■ Data to examine:
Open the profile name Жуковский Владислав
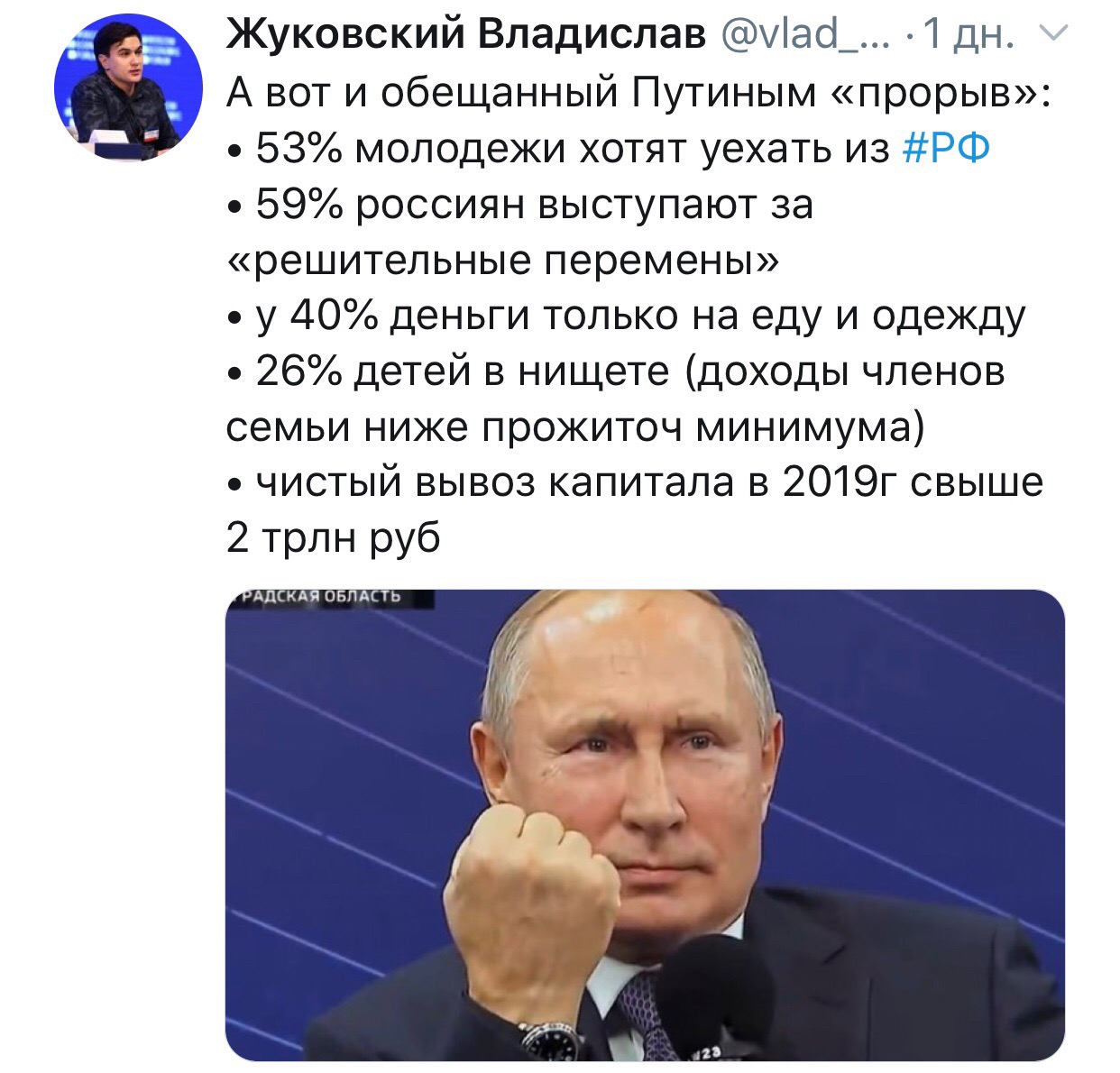Viewport: 1120px width, 1073px height. point(465,34)
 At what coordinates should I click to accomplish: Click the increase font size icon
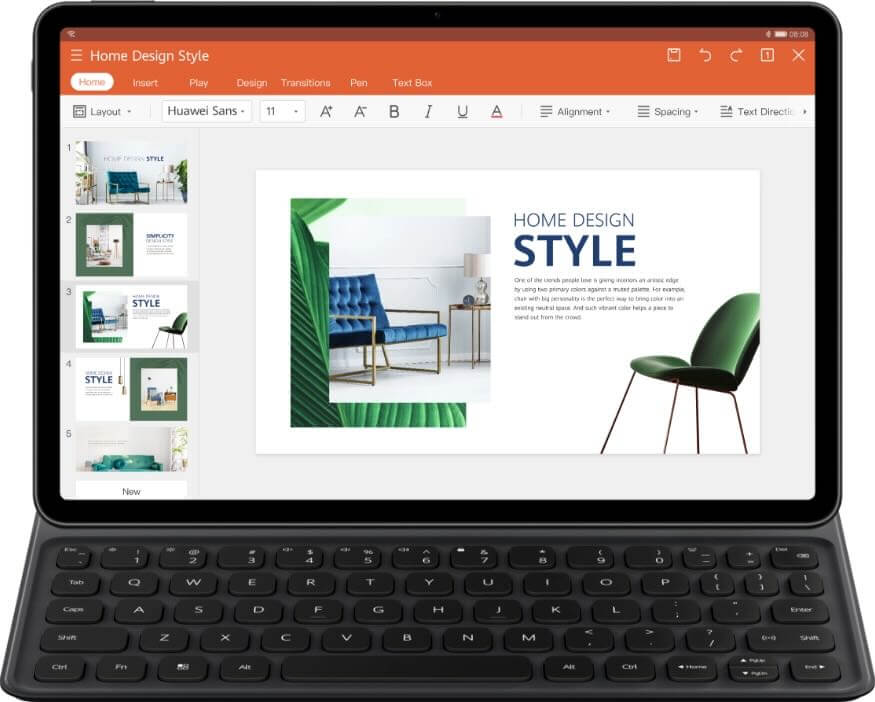point(326,112)
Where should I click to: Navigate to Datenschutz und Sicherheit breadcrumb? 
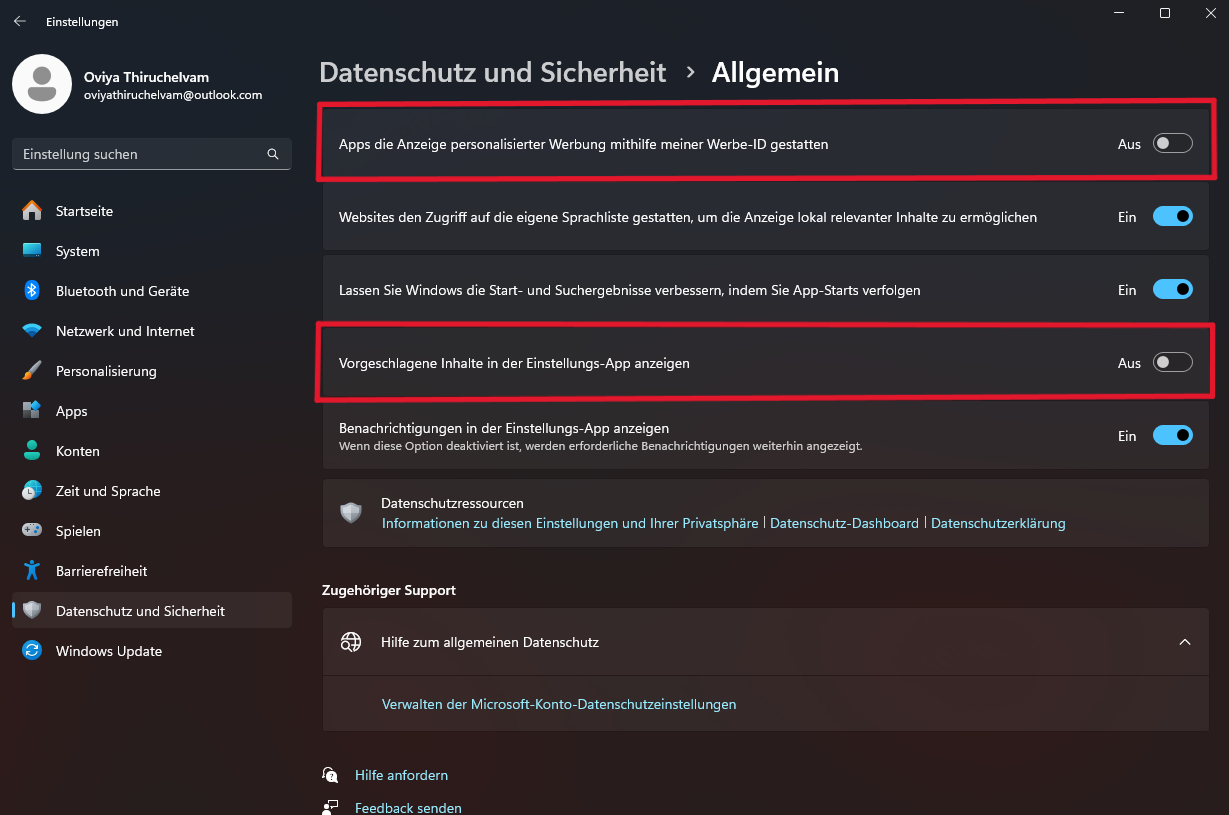pyautogui.click(x=492, y=73)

■ Requirement: Your answer should be every entry repeated exactly, minus the pictures.

■ Task solution:
Open the profile name Жуковский Владислав
Viewport: 1120px width, 1073px height. point(465,34)
 At what coordinates should I click to accomplish: Click the increase font size icon
point(326,112)
Where should I click to: Navigate to Datenschutz und Sicherheit breadcrumb? 
pyautogui.click(x=492, y=73)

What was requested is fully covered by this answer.